→ **The problem**
Extract every line between the one with "Image resolution: width=660" and the end of the entries, both included, word for word and free of pictures.

Extracted information section start

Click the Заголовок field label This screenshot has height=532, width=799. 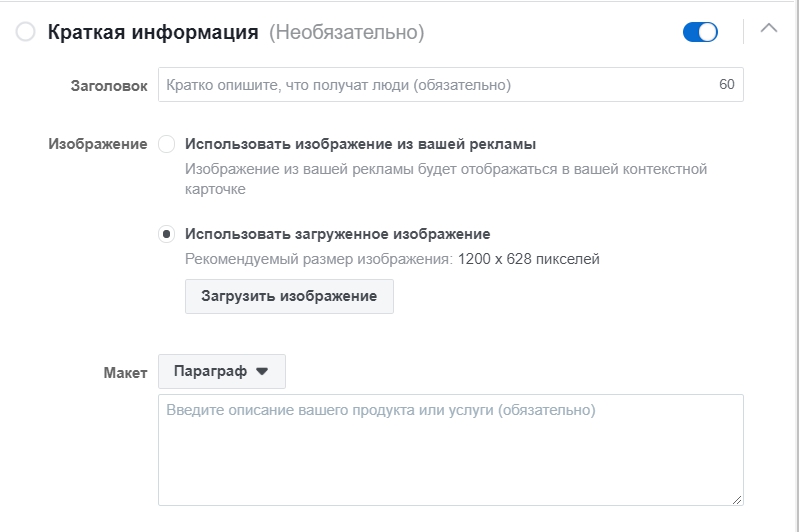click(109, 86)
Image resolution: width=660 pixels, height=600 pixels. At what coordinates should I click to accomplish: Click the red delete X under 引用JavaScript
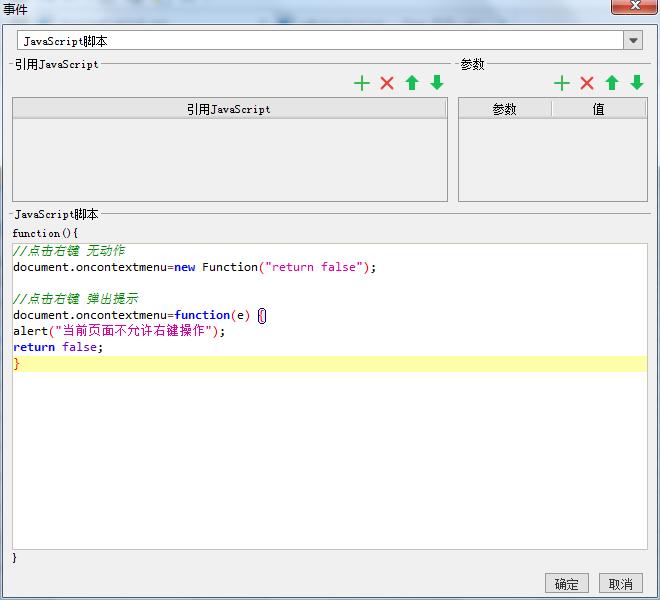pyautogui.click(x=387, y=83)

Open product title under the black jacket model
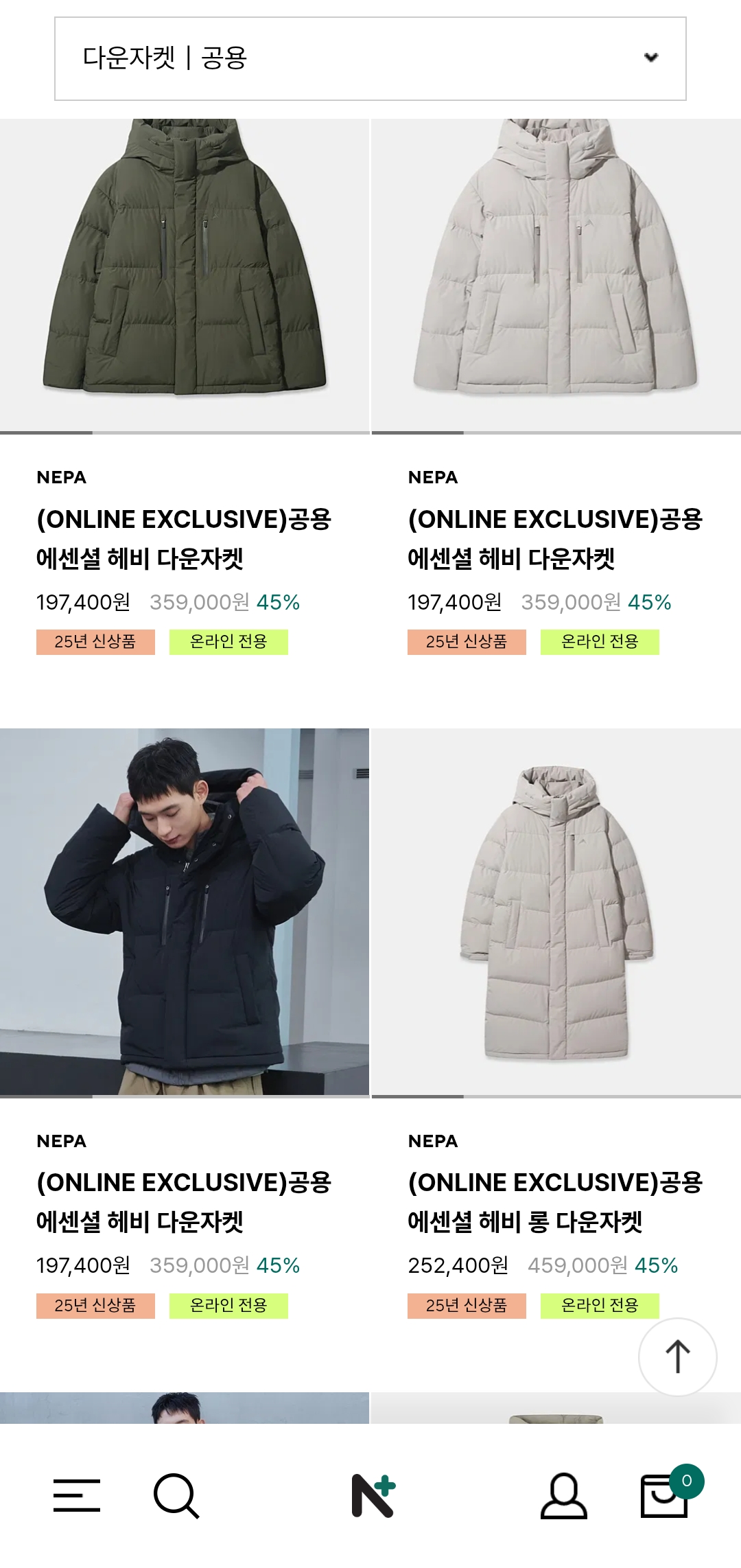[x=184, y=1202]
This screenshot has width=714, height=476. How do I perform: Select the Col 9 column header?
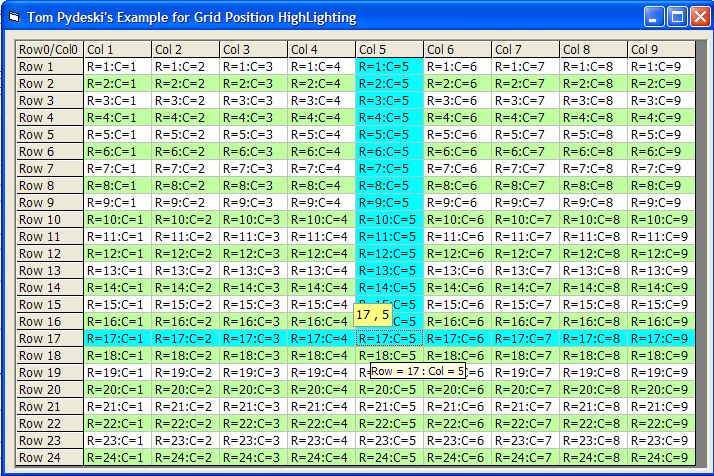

Extracted information section end

→ **Answer area**
Image resolution: width=660 pixels, height=600 pixels. At what coordinates should I click to accomplish: Click the red delete X under 引用JavaScript
pyautogui.click(x=387, y=83)

Open product title under the black jacket model
[x=184, y=1202]
This screenshot has width=714, height=476. How do I perform: Select the Col 9 column header?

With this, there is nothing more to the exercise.